Кискорос уже почти и не отбивался – он упал, как падает пронзенный шпагой бык на арене. Нож, который ему все-таки удалось достать из кармана, выпал из утративших цепкость пальцев, и Кою удалось отшвырнуть его ногой на песок у самой кромки воды. В свете фонарей, казавшемся густым от мелкой мороси, висевшей в воздухе, Кой ногами подкатывал аргентинца по мокрому песку к морю. Последние удары он наносил, когда Кискорос уже барахтался в воде. Кой по щиколотку зашел в море, последний раз наподдал, и аргентинца уже не стало видно под черным зеркалом воды с желтоватыми пятнами фонарей и серебристыми капельками дождя.

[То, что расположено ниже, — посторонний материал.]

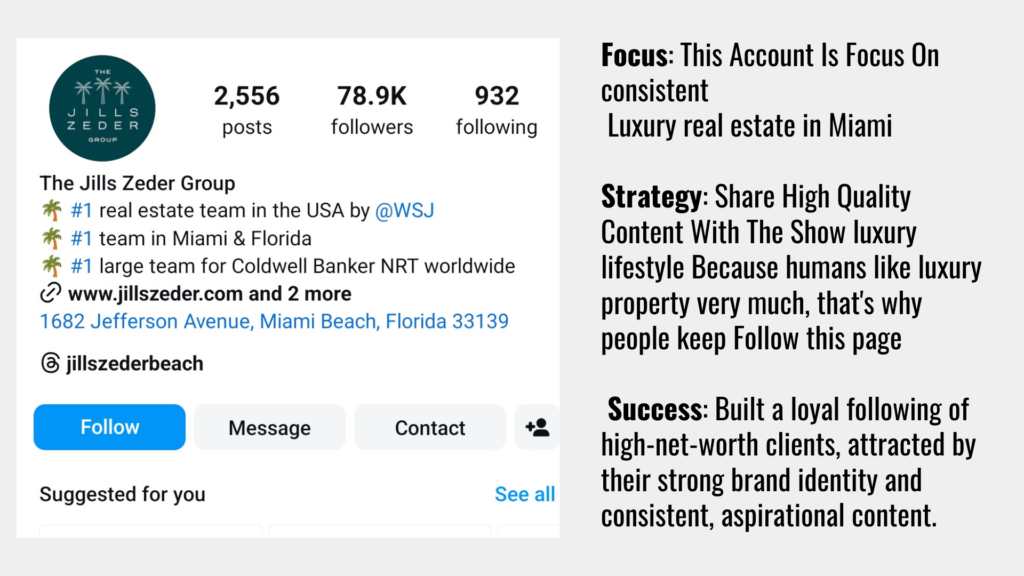Click the Suggested for you heading

click(x=122, y=494)
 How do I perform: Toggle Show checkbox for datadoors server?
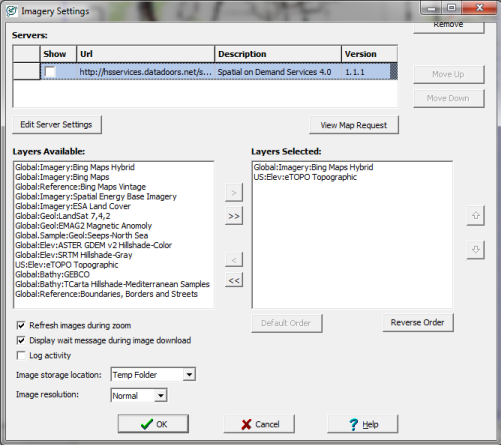(x=50, y=71)
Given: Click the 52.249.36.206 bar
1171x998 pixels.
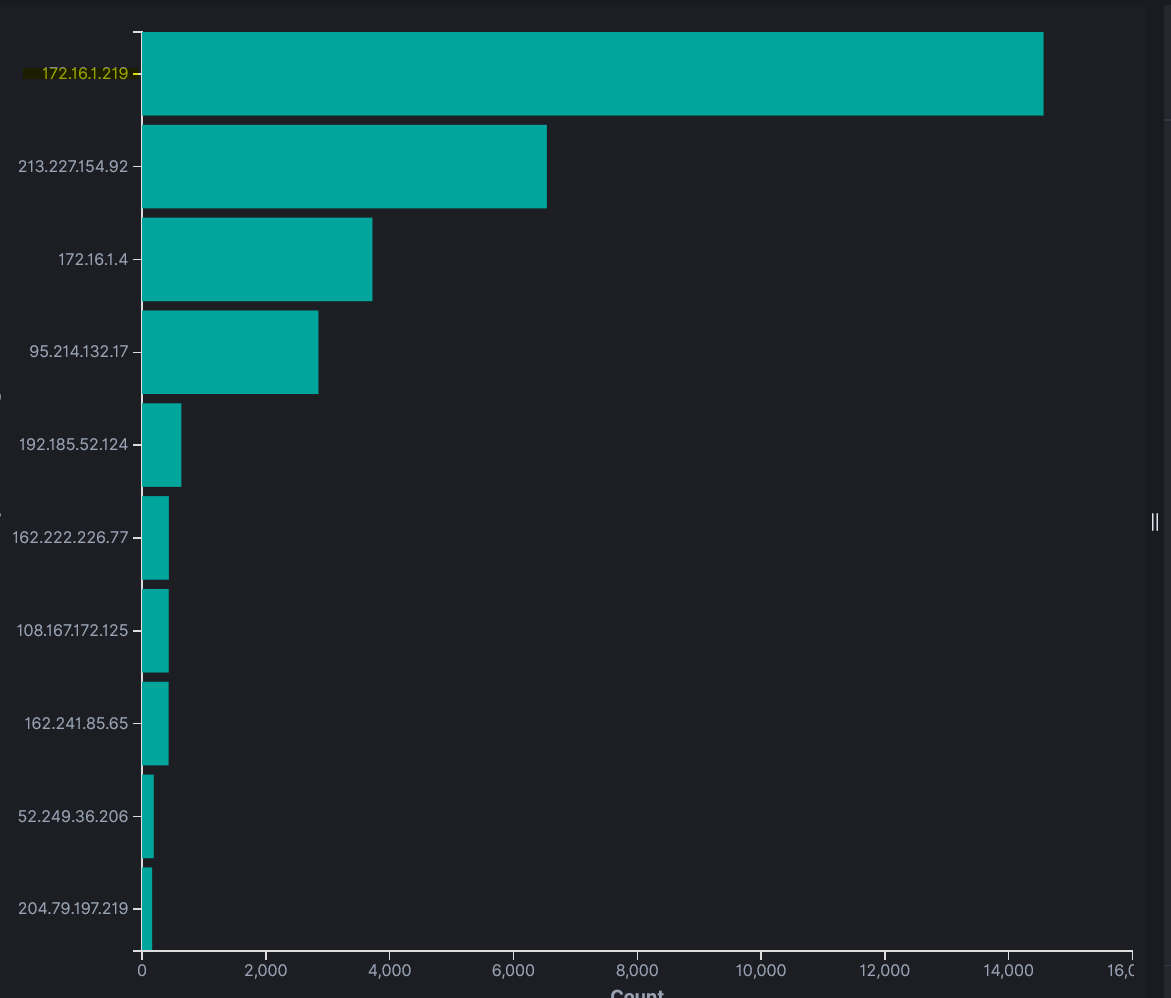Looking at the screenshot, I should [148, 816].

Кой вышел из воды и тяжело сел на мокрый песок. Он понемногу расслаблялся, дыхание восстанавливалось. У него болели лодыжки и тыльная сторона правой руки, все предплечье и локоть; казалось, связки затянуты в узел. «Никогда в жизни не доводилось мне колошматить человека с таким искренним удовольствием». Кой растирал занемевшие пальцы, закрыв глаза, подставлял лицо под капельки дождя. Сидя неподвижно и глубоко вдыхая широко открытым ртом, он ждал, пока успокоится сердце, которое словно мчалось куда-то бешеным галопом. Он услышал какой-то шум и открыл глаза. Кискорос, с которого ручьями стекала вода, сверкающая в свете фонарей, полз к берегу. Кой сидел на песке и наблюдал. До него доносились прерывистое дыхание и невнятное ворчание избитого зверя, у которого нет сил встать на ноги и который, то и дело шлепаясь в воду, подтягивает свое тело к берегу.